## EXERCISE TASK A
In the article on the Meiji Revolution, what is the title of the 1968 article by Nikolai Konrad that the author examines?
## EXERCISE TASK B
Write the next few sentences of the article on the Meiji Revolution, picking up after its final sentence.

## PROVIDED TEXT
— START —
Russian Japanology Review, 2022, 2, pp. 85-94 DOI: 10.55105/2658-6444-2022-2-85-94

The Meiji Revolution: 100 and 150 Years Later (Nikolai Konrad and the Paradoxes of His "Progress")

A. N. Meshcheryakov

Abstract. Using the example of the article "The Centenary of the Japanese Revolution" (1968) by the outstanding Japanologist Nikolai Konrad, the author examines his understanding of the "Meiji Revolution". Holding on, by and large, to the Marxist views on history, Nikolai Konrad turned out to be surprisingly close to "bourgeois" historians in understanding the Meiji Revolution. The "bourgeois" and Soviet historians (including Konrad himself), who were in conflict relations, consistently qualified the Meiji Revolution as a "progressive" (positive) event that introduced Japan to the "world" (i.e., Western and the only one possible) civilization. Marxist and "bourgeois" thinkers differed in their assessment of the future (whether or not communism was the highest stage of progress), but their view of the Japanese past showed amazing unanimity. The keenness on the theory of progress was so all-embracing that Nikolai Konrad's assessments of specific historical phenomena of the Tokugawa period demonstrate outright error and bias. None of the "advanced" European countries could boast of such a long-lasting social peace as that which we observe in the Tokugawa period, which, however, did not prevent Konrad (as well as other Western historians) from branding the Tokugawa rule as "reactionary" and "stagnant".

Keywords: Meiji Revolution, N. I. Konrad, progress, soviet historiography, marxism, concept of "progress"

The year 1968 saw the centenary of the Meiji Revolution. In Japan, it was celebrated on an unprecedented scale. Since then, as many as 50 years have passed. On the occasion of the 150th anniversary of the revolution, such magnificent celebrations do not seem to be expected. However, this does not mean that the historical significance of the revolution has decreased. This event took place once and for all, and it cannot be changed. However, the people who reflect on it continue to change, with their attitudes and perspectives transforming. Generations change, and the distance from which they look at the Japan of 1868 is increasing. Something can be seen better, something worse. But no one has yet questioned the fact that, as a result of the revolution, the fate and fortune of Japan changed in the most decisive way.
— END —
## EXCERPTED DATA
— START —
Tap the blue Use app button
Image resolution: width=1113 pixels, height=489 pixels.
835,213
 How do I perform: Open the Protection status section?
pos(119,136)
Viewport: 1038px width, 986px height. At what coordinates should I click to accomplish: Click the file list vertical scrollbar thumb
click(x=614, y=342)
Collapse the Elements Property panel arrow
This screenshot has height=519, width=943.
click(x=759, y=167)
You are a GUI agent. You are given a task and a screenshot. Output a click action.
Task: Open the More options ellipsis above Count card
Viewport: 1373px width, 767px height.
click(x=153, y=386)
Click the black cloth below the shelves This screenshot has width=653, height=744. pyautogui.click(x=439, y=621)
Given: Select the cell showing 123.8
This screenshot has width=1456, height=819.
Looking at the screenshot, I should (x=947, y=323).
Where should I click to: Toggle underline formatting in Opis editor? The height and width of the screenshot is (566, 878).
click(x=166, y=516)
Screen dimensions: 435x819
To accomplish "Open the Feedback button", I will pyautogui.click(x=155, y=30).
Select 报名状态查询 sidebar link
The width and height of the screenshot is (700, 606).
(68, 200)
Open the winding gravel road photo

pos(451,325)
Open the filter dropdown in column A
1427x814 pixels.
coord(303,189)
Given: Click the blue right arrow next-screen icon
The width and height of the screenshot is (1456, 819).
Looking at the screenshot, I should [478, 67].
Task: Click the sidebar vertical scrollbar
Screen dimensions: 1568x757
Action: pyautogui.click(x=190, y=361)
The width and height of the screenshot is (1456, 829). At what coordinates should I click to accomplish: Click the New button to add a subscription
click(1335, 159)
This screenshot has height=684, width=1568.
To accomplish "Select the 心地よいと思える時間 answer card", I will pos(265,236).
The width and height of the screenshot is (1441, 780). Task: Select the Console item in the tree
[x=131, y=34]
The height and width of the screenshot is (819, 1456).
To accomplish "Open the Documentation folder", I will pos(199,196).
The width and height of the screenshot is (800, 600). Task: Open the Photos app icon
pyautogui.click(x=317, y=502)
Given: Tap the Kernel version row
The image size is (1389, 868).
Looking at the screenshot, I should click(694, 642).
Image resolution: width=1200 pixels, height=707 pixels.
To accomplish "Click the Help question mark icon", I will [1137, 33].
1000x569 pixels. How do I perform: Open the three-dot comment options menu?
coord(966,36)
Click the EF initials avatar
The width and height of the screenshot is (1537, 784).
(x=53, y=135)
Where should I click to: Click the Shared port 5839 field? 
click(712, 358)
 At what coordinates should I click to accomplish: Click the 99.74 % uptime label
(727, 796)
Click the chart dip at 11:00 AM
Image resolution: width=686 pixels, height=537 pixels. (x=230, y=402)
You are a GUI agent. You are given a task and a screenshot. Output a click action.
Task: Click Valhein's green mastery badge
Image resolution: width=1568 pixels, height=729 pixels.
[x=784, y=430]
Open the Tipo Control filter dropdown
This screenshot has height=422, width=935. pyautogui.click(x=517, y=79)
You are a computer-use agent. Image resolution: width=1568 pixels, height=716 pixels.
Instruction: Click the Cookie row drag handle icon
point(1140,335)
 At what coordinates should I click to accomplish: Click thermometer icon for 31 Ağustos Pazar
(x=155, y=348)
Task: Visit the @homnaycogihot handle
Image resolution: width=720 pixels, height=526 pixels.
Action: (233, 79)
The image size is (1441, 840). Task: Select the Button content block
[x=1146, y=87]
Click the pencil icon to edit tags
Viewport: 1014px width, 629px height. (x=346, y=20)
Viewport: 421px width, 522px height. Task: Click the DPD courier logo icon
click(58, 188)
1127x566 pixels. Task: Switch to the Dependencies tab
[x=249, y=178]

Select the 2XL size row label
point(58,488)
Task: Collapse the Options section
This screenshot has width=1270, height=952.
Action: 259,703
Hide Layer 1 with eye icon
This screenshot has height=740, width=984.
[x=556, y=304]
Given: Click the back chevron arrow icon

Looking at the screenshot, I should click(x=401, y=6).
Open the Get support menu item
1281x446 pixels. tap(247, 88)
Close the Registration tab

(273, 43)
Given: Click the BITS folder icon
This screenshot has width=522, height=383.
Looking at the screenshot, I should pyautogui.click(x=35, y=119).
— END —
## EXERCISE OUTPUT A
"The Centenary of the Japanese Revolution"

## EXERCISE OUTPUT B
Fifty years ago, Nikolai Konrad published the article "The Centenary of the Japanese Revolution", in which he presented his view of this event. Konrad was not only an academician; he was a subtle and knowledgeable person. It is to him that the now forgotten primacy belongs: he was the first in the world to translate Ise Monogatari, one of the fundamental texts of the Japanese Middle Ages. He translated it subtly, inventively, and in a peculiar way, creating an example of translation that was consulted by all subsequent researchers and translators of Japanese literature. The language for translations of old Japanese literature had not yet been developed; he had to be a pioneer who, under the influence of the hungry, bloody, and free air of the first years of the Bolshevik revolution, did not hesitate to experiment with his native language. In the preface to Ise Monogatari, Nikolai Konrad explained the ideas of his translation in the following way: "There are very few principles on which translation is based, and they are very simple: loyalty to the original in its images, in the sequence of these images, and in their emotional content. Therefore, I sometimes consciously sacrifice the correct course of a Russian phrase to create that specific emotional contour that I thought existed in the Japanese text." [Konrad 1921, p. 34].

Later, Nikolai Konrad had to adapt to the changing tastes of the communist regime for the rest of his life, dry his style, and twist his

thought. The Communists put him in jail, they squeezed him dry, but Konrad also squeezed everything possible out of the situation at every opportunity. He literally "dragged" Japanese classical (aristocratic!) literature through the workers'-and-peasants' censorship, attributing to this literature a variety of meanings that met the current Soviet requirements. In his works of the 1920s, he honestly talks about the aestheticism, sophistication, and hedonism of his favorite Heian literature. In the 1930s, he turned Genji Monogatari into a "full-fledged realistic novel" [The Orient 1935, p. 11]. After the war, when Soviet ideology began to praise everything folk, he began to assert that Japanese aristocratic poetry was a continuation of folk poetry. "Folk culture was a source of literary poetry not only in historical terms, but also in the sense that the latter, even after becoming an independent branch of poetry writing, continued to use a variety of images and techniques created in folk poetry." [Gluskina & Markova 1954, p. 4].

Today we can only smile understandingly and condescendingly at such maneuverability, but the work was being done: despite the repression, executions, and censorship, Nikolai Konrad himself, his colleagues, students, and followers did a lot to ensure that Japanese aristocratic literature brightened up the Soviet cultural landscape.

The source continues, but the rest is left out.